• _Saved entries_:
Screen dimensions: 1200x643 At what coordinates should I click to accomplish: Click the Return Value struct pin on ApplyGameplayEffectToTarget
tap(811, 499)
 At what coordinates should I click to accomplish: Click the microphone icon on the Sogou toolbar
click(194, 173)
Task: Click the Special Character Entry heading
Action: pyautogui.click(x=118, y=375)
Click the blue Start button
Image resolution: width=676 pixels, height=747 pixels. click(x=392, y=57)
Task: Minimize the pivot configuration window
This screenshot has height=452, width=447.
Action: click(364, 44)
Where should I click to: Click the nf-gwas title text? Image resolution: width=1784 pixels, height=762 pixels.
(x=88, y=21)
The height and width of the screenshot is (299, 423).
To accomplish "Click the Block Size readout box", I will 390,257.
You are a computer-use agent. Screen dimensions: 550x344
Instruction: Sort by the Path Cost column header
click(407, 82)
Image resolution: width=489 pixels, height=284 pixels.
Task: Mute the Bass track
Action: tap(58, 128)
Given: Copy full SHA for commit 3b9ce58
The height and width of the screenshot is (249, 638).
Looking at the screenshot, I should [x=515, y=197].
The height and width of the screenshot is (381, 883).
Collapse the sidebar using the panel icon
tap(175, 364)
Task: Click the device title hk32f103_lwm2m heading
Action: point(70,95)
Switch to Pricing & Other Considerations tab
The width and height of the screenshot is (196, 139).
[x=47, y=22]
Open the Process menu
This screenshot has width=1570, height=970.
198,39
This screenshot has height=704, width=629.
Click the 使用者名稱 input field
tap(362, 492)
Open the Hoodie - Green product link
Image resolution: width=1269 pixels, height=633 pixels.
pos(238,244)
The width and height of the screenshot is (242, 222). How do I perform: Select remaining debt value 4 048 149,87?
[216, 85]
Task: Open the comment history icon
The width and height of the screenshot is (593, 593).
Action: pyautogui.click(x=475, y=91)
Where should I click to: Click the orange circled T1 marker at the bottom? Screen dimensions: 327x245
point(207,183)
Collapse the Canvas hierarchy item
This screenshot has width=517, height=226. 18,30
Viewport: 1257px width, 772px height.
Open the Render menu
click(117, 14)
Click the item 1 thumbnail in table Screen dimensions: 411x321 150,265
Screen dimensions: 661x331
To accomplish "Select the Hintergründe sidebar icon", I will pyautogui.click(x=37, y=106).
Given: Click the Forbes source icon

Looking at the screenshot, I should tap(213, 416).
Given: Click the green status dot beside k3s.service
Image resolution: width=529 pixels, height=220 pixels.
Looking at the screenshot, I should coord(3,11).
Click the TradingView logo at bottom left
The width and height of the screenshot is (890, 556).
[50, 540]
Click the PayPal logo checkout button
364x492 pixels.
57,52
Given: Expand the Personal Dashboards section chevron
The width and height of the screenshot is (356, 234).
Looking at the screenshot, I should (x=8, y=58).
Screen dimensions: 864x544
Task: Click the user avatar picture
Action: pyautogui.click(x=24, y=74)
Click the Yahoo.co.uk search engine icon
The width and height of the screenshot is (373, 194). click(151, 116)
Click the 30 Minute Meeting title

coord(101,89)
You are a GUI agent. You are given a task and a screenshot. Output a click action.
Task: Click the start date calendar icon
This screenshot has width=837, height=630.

• _WRITTEN PROBLEM_:
Reproduce the lines of the records without any changes, beginning at the line that contains "The height and width of the screenshot is (381, 883)." and stopping after the line that contains "coord(101,89)".

• _PROBLEM SOLUTION_:
The height and width of the screenshot is (381, 883).
Collapse the sidebar using the panel icon
tap(175, 364)
Task: Click the device title hk32f103_lwm2m heading
Action: point(70,95)
Switch to Pricing & Other Considerations tab
The width and height of the screenshot is (196, 139).
[x=47, y=22]
Open the Process menu
This screenshot has width=1570, height=970.
198,39
This screenshot has height=704, width=629.
Click the 使用者名稱 input field
tap(362, 492)
Open the Hoodie - Green product link
Image resolution: width=1269 pixels, height=633 pixels.
pos(238,244)
The width and height of the screenshot is (242, 222). How do I perform: Select remaining debt value 4 048 149,87?
[216, 85]
Task: Open the comment history icon
The width and height of the screenshot is (593, 593).
Action: pyautogui.click(x=475, y=91)
Where should I click to: Click the orange circled T1 marker at the bottom? Screen dimensions: 327x245
point(207,183)
Collapse the Canvas hierarchy item
This screenshot has width=517, height=226. 18,30
Viewport: 1257px width, 772px height.
Open the Render menu
click(117, 14)
Click the item 1 thumbnail in table Screen dimensions: 411x321 150,265
Screen dimensions: 661x331
To accomplish "Select the Hintergründe sidebar icon", I will pyautogui.click(x=37, y=106).
Given: Click the Forbes source icon

Looking at the screenshot, I should tap(213, 416).
Given: Click the green status dot beside k3s.service
Image resolution: width=529 pixels, height=220 pixels.
Looking at the screenshot, I should coord(3,11).
Click the TradingView logo at bottom left
The width and height of the screenshot is (890, 556).
[50, 540]
Click the PayPal logo checkout button
364x492 pixels.
57,52
Given: Expand the Personal Dashboards section chevron
The width and height of the screenshot is (356, 234).
Looking at the screenshot, I should (x=8, y=58).
Screen dimensions: 864x544
Task: Click the user avatar picture
Action: pyautogui.click(x=24, y=74)
Click the Yahoo.co.uk search engine icon
The width and height of the screenshot is (373, 194). click(151, 116)
Click the 30 Minute Meeting title

coord(101,89)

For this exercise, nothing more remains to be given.